Stored items
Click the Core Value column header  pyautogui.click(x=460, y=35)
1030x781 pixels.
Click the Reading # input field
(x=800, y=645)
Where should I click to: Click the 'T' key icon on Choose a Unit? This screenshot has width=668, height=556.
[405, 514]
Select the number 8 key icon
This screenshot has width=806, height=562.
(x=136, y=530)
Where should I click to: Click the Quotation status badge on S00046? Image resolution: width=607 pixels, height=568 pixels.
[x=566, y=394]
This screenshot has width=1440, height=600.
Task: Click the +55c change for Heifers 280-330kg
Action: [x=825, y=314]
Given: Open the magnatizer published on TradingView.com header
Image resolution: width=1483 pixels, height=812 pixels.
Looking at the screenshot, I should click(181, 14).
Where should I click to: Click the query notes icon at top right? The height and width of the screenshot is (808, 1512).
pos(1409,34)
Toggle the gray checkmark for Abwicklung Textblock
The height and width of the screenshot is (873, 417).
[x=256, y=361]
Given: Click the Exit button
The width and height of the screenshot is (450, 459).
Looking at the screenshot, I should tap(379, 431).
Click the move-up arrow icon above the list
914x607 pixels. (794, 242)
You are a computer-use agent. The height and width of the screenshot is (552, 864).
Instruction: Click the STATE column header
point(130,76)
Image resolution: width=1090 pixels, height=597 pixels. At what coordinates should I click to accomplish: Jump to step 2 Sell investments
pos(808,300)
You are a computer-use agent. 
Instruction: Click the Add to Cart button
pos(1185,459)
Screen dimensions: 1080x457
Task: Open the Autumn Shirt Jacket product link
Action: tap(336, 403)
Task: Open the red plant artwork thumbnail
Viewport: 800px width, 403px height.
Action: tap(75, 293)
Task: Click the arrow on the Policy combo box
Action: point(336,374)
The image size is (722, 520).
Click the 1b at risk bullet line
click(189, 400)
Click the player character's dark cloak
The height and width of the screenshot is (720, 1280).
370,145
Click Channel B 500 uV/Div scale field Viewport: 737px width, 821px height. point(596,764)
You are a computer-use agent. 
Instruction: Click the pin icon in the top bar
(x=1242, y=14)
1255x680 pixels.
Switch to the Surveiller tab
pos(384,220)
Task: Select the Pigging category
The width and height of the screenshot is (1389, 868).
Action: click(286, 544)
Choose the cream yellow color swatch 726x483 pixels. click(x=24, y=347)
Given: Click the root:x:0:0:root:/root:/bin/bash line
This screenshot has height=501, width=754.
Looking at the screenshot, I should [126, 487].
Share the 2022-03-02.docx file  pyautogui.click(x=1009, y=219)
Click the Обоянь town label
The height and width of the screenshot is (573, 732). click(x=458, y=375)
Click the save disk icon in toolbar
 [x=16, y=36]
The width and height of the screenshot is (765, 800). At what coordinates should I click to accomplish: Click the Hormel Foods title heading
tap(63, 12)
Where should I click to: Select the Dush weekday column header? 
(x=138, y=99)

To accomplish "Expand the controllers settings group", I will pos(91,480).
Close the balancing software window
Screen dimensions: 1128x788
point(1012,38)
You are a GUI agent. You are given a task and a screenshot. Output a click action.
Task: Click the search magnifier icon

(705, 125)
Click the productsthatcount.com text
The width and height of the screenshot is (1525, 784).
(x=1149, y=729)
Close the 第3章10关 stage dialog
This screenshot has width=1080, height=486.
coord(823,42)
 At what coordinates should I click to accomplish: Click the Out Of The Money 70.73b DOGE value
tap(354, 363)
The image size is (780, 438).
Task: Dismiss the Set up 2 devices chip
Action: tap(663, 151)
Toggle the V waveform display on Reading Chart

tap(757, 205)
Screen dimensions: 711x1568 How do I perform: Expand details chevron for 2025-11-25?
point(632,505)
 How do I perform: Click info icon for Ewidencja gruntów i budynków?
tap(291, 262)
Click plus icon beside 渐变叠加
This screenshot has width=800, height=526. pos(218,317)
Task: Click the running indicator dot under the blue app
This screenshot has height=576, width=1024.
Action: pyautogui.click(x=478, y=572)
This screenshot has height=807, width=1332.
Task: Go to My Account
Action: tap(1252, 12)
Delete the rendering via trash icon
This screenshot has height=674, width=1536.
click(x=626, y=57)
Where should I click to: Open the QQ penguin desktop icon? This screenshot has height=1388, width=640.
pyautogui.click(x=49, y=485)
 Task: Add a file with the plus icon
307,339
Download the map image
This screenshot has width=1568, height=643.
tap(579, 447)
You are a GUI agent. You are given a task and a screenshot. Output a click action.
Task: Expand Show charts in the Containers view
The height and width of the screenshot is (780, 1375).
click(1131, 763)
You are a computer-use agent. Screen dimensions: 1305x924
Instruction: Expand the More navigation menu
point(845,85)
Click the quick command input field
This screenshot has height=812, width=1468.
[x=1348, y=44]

◆ **ASSIGNMENT**: Once you have read the records, output each one exactly as written.

◆ **OUTPUT BELOW**:
Click the Core Value column header  pyautogui.click(x=460, y=35)
1030x781 pixels.
Click the Reading # input field
(x=800, y=645)
Where should I click to: Click the 'T' key icon on Choose a Unit? This screenshot has width=668, height=556.
[405, 514]
Select the number 8 key icon
This screenshot has width=806, height=562.
(x=136, y=530)
Where should I click to: Click the Quotation status badge on S00046? Image resolution: width=607 pixels, height=568 pixels.
[x=566, y=394]
This screenshot has width=1440, height=600.
Task: Click the +55c change for Heifers 280-330kg
Action: [x=825, y=314]
Given: Open the magnatizer published on TradingView.com header
Image resolution: width=1483 pixels, height=812 pixels.
Looking at the screenshot, I should click(181, 14).
Where should I click to: Click the query notes icon at top right? The height and width of the screenshot is (808, 1512).
pos(1409,34)
Toggle the gray checkmark for Abwicklung Textblock
The height and width of the screenshot is (873, 417).
[x=256, y=361]
Given: Click the Exit button
The width and height of the screenshot is (450, 459).
Looking at the screenshot, I should tap(379, 431).
Click the move-up arrow icon above the list
914x607 pixels. (794, 242)
You are a computer-use agent. The height and width of the screenshot is (552, 864).
Instruction: Click the STATE column header
point(130,76)
Image resolution: width=1090 pixels, height=597 pixels. At what coordinates should I click to accomplish: Jump to step 2 Sell investments
pos(808,300)
You are a computer-use agent. 
Instruction: Click the Add to Cart button
pos(1185,459)
Screen dimensions: 1080x457
Task: Open the Autumn Shirt Jacket product link
Action: tap(336, 403)
Task: Open the red plant artwork thumbnail
Viewport: 800px width, 403px height.
Action: tap(75, 293)
Task: Click the arrow on the Policy combo box
Action: point(336,374)
The image size is (722, 520).
Click the 1b at risk bullet line
click(189, 400)
Click the player character's dark cloak
The height and width of the screenshot is (720, 1280).
370,145
Click Channel B 500 uV/Div scale field Viewport: 737px width, 821px height. point(596,764)
You are a computer-use agent. 
Instruction: Click the pin icon in the top bar
(x=1242, y=14)
1255x680 pixels.
Switch to the Surveiller tab
pos(384,220)
Task: Select the Pigging category
The width and height of the screenshot is (1389, 868).
Action: click(286, 544)
Choose the cream yellow color swatch 726x483 pixels. click(x=24, y=347)
Given: Click the root:x:0:0:root:/root:/bin/bash line
This screenshot has height=501, width=754.
Looking at the screenshot, I should [126, 487].
Share the 2022-03-02.docx file  pyautogui.click(x=1009, y=219)
Click the Обоянь town label
The height and width of the screenshot is (573, 732). click(x=458, y=375)
Click the save disk icon in toolbar
 [x=16, y=36]
The width and height of the screenshot is (765, 800). At what coordinates should I click to accomplish: Click the Hormel Foods title heading
tap(63, 12)
Where should I click to: Select the Dush weekday column header? 
(x=138, y=99)

To accomplish "Expand the controllers settings group", I will pos(91,480).
Close the balancing software window
Screen dimensions: 1128x788
point(1012,38)
You are a GUI agent. You are given a task and a screenshot. Output a click action.
Task: Click the search magnifier icon

(705, 125)
Click the productsthatcount.com text
The width and height of the screenshot is (1525, 784).
(x=1149, y=729)
Close the 第3章10关 stage dialog
This screenshot has width=1080, height=486.
coord(823,42)
 At what coordinates should I click to accomplish: Click the Out Of The Money 70.73b DOGE value
tap(354, 363)
The image size is (780, 438).
Task: Dismiss the Set up 2 devices chip
Action: tap(663, 151)
Toggle the V waveform display on Reading Chart

tap(757, 205)
Screen dimensions: 711x1568 How do I perform: Expand details chevron for 2025-11-25?
point(632,505)
 How do I perform: Click info icon for Ewidencja gruntów i budynków?
tap(291, 262)
Click plus icon beside 渐变叠加
This screenshot has width=800, height=526. pos(218,317)
Task: Click the running indicator dot under the blue app
This screenshot has height=576, width=1024.
Action: pyautogui.click(x=478, y=572)
This screenshot has height=807, width=1332.
Task: Go to My Account
Action: tap(1252, 12)
Delete the rendering via trash icon
This screenshot has height=674, width=1536.
click(x=626, y=57)
Where should I click to: Open the QQ penguin desktop icon? This screenshot has height=1388, width=640.
pyautogui.click(x=49, y=485)
 Task: Add a file with the plus icon
307,339
Download the map image
This screenshot has width=1568, height=643.
tap(579, 447)
You are a GUI agent. You are given a task and a screenshot. Output a click action.
Task: Expand Show charts in the Containers view
The height and width of the screenshot is (780, 1375).
click(1131, 763)
You are a computer-use agent. Screen dimensions: 1305x924
Instruction: Expand the More navigation menu
point(845,85)
Click the quick command input field
This screenshot has height=812, width=1468.
[x=1348, y=44]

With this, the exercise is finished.